* _Stated task 1_
Decide whether each statement below agrees with the forum thread on Honegger's third symphony, answering yes or no and quoting the deciding words of the thread. (a) The second movement is marked Adagio. (b) The first poster had heard the symphony before. (c) The chosen recording features the Vienna Philharmonic.

======== Reading passage ========

# SS 23.08.14 - Honegger #3 "Liturgique"



## realdealblues (Mar 3, 2010)

A continuation of the Saturday Symphonies Tradition:

Welcome to another weekend of symphonic listening!

For your listening pleasure this weekend:

*Arthur Honegger (1892 - 1955)*

Symphony No. 3, H 186 "Symphonie Liturgique"

1. Dies Irae - Allegro marcato
2. De Profundis Clamavi - Adagio
3. Dona Nobis Pacem - Andante

---------------------

Post what recording you are going to listen to giving details of Orchestra / Conductor / Chorus / Soloists etc - Enjoy!


----------



## realdealblues (Mar 3, 2010)

I've never heard this work before so this will be a new one for me. I'm looking forward to checking it out.

I only have one recording of it as well so I will go with:

View attachment 49380


Herbert Von Karajan/Berlin Philharmonic


----------



## Jeff W (Jan 20, 2014)

======== Extracted data ========

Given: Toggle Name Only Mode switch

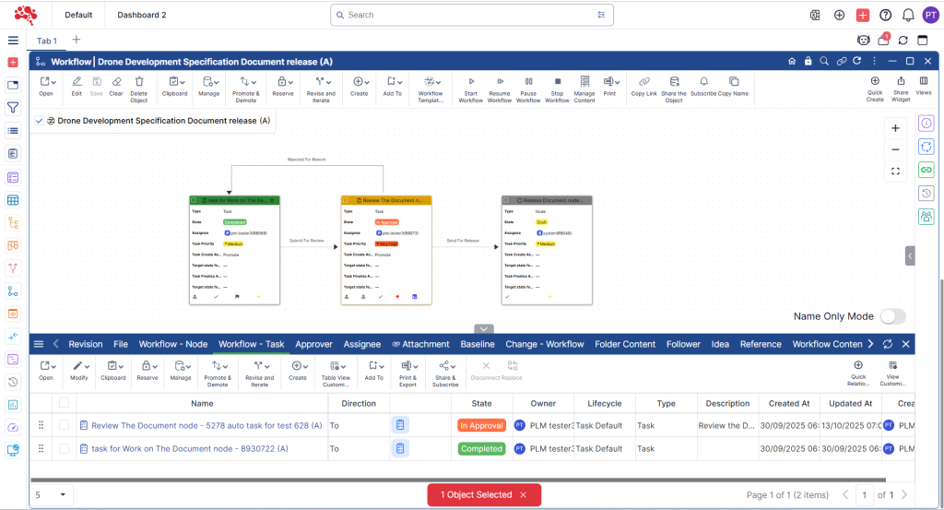Looking at the screenshot, I should tap(892, 316).
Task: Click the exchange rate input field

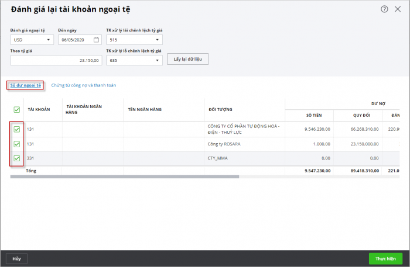Action: [56, 60]
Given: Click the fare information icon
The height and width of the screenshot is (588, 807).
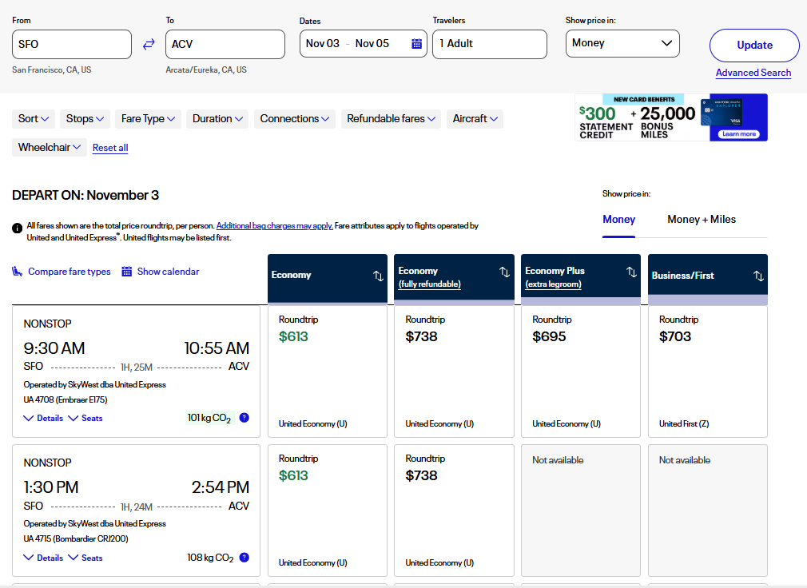Looking at the screenshot, I should (18, 228).
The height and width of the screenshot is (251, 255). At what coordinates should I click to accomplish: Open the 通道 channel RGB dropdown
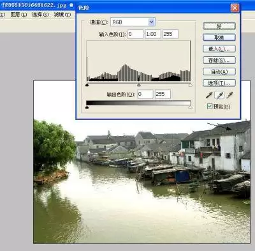[x=133, y=22]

========

* _Stated task 2_
Pick out every line of the rows above that contains the string "Given", treating case as significant, and copy each such line.

* _Exercise result 1_
(a) Yes: "2. De Profundis Clamavi - Adagio"
(b) No: "I've never heard this work before so this will be a new one for me."
(c) No: "Herbert Von Karajan/Berlin Philharmonic"

* _Exercise result 2_
Given: Toggle Name Only Mode switch
Given: Click the fare information icon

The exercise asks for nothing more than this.